Testo fornito
========

Salute

Vaccini Covid adattati alle varianti, quando arrivano in Italia?

I vaccini attualmente disponibili contro il Covid hanno ottima efficacia (oltre il 90%) nel prevenire la malattia grave, ma l’emergere continuo di nuove varianti ripropone il tema della possibile fuga immunitaria. Ecco perché le aziende farmaceutiche stanno già lavorando su nuovi vaccini da adattare ai nuovi ceppi del virus, in modo da evitare spiacevoli sorprese nell’immediato futuro. Quando saranno a disposizione? “Speriamo entro l’autunno di avere un vaccino contro le varianti mutate. Stiamo testando differenti candidati e dosaggi, sperimentiamo molti percorsi. Non possiamo dare date certe”, ha dichiarato il presidente di Pfizer, Albert Bourla.

========

Estratto dati
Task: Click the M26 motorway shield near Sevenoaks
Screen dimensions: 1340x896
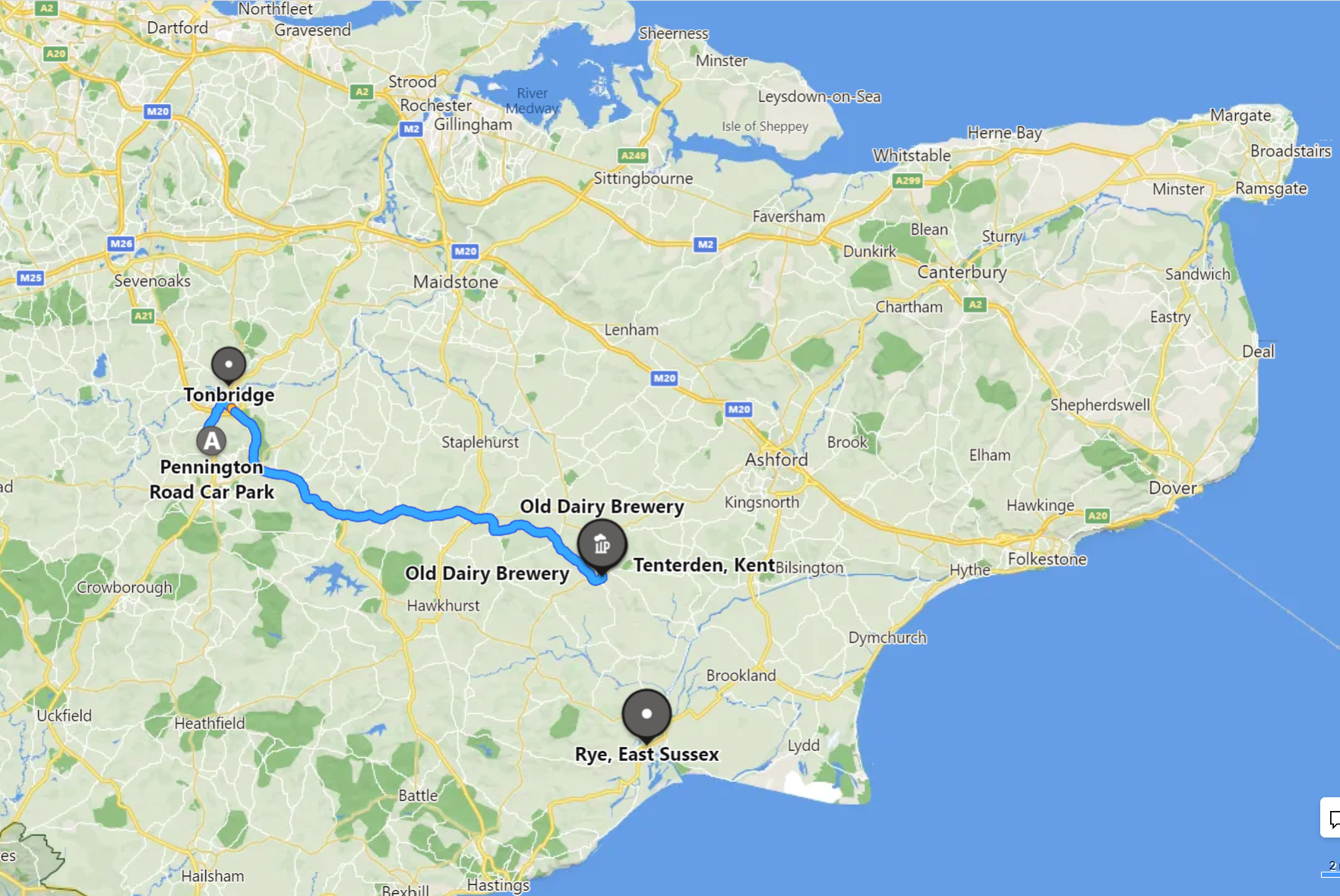Action: pyautogui.click(x=121, y=244)
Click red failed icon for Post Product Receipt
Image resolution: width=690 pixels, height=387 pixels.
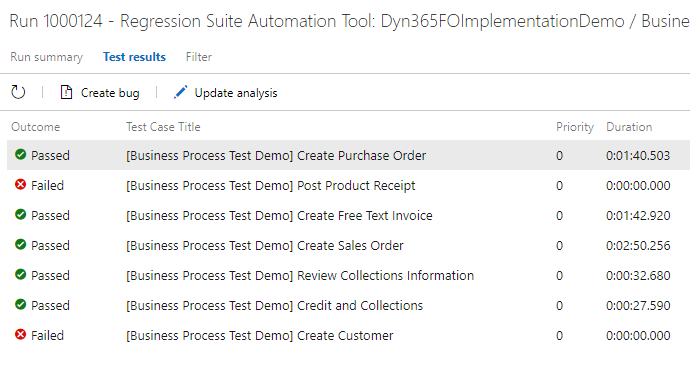click(x=20, y=184)
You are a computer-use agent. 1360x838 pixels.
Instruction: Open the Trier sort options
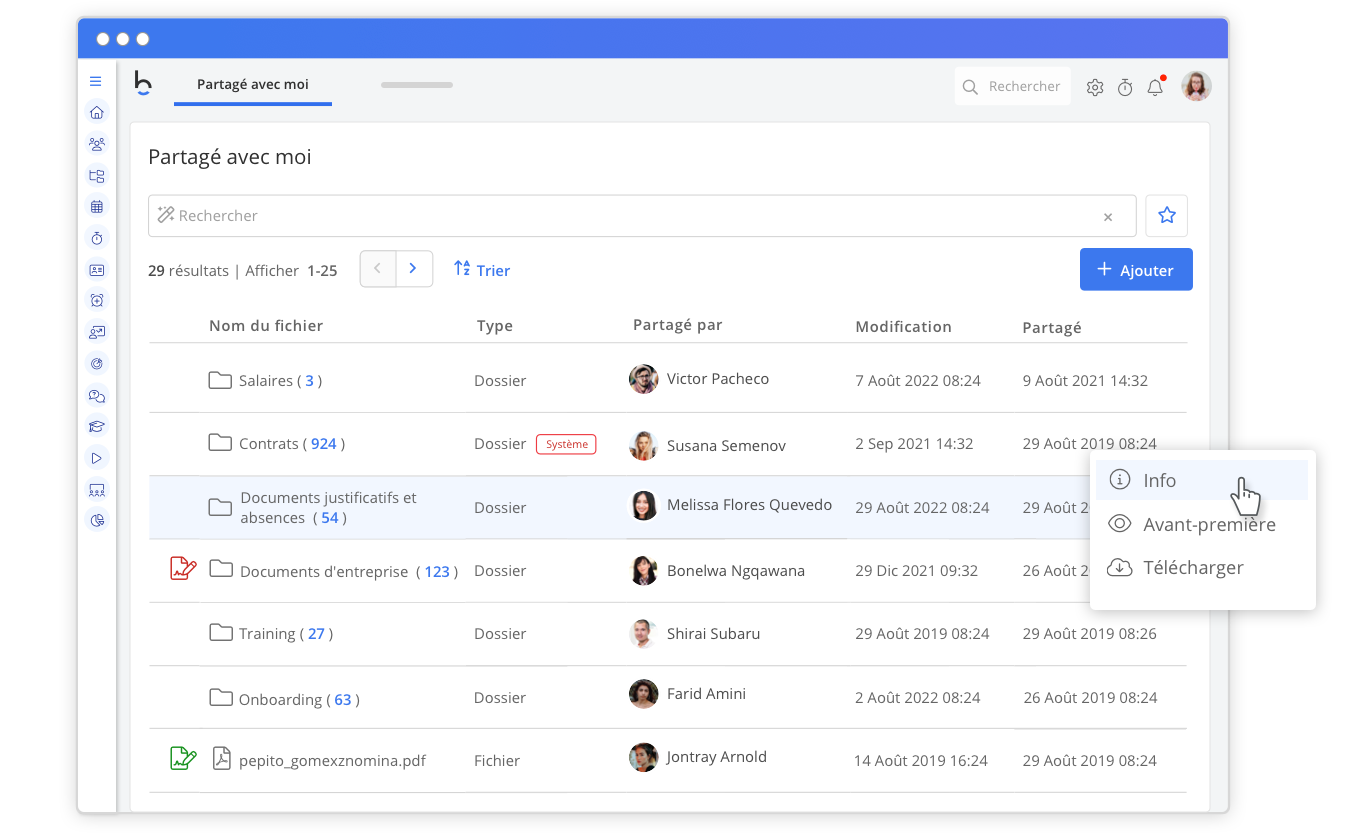(482, 270)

========

Cosa fare 1
Indica se le tre affermazioni qui sotto sono in accordo con l'articolo sui vaccini adattati alle varianti. Per ciascuna rispondi sì o no e riporta tra virgolette le parole del testo che decidono.
(a) I vaccini oggi disponibili superano il 90% di efficacia nel prevenire la malattia grave.
(b) Il presidente di Pfizer indica una data sicura per l'arrivo del nuovo vaccino.
(c) Le aziende farmaceutiche cominceranno a lavorare sui nuovi vaccini solo in autunno.
Cosa fare 2
Continua l'articolo sui vaccini adattati alle varianti con un breve paragrafo, partendo subito dopo la dichiarazione del presidente di Pfizer.

Spazio risposta 1
(a) Sì: «I vaccini attualmente disponibili contro il Covid hanno ottima efficacia (oltre il 90%) nel prevenire la malattia grave».
(b) No: «Non possiamo dare date certe».
(c) No: «le aziende farmaceutiche stanno già lavorando su nuovi vaccini da adattare ai nuovi ceppi del virus».

Spazio risposta 2
Vaccini bivalenti

L’obiettivo è “arrivare a un unico vaccino bivalente diretto contro le varianti al momento prevalenti aggiunte ai ceppi originari (quelli di Wuhan)”, spiega Valentina Marino, direttore medico di Pfizer Italia. “La sperimentazione è cominciata a fine 2021. La piattaforma utilizzata è sempre quella a RNA messaggero che permette una modifica in tempi rapidi ai quali però bisogna aggiungere quelli necessari per la sperimentazione e la richiesta di autorizzazione agli enti regolatori”. Moderna invece ha annunciato lo scorso marzo l’avvio di uno studio di fase 2 su un candidato vaccino bivalente da somministrare come richiamo e disegnato sulla variante Omicron. Anche in questo caso si tratta di un vaccino mRNA.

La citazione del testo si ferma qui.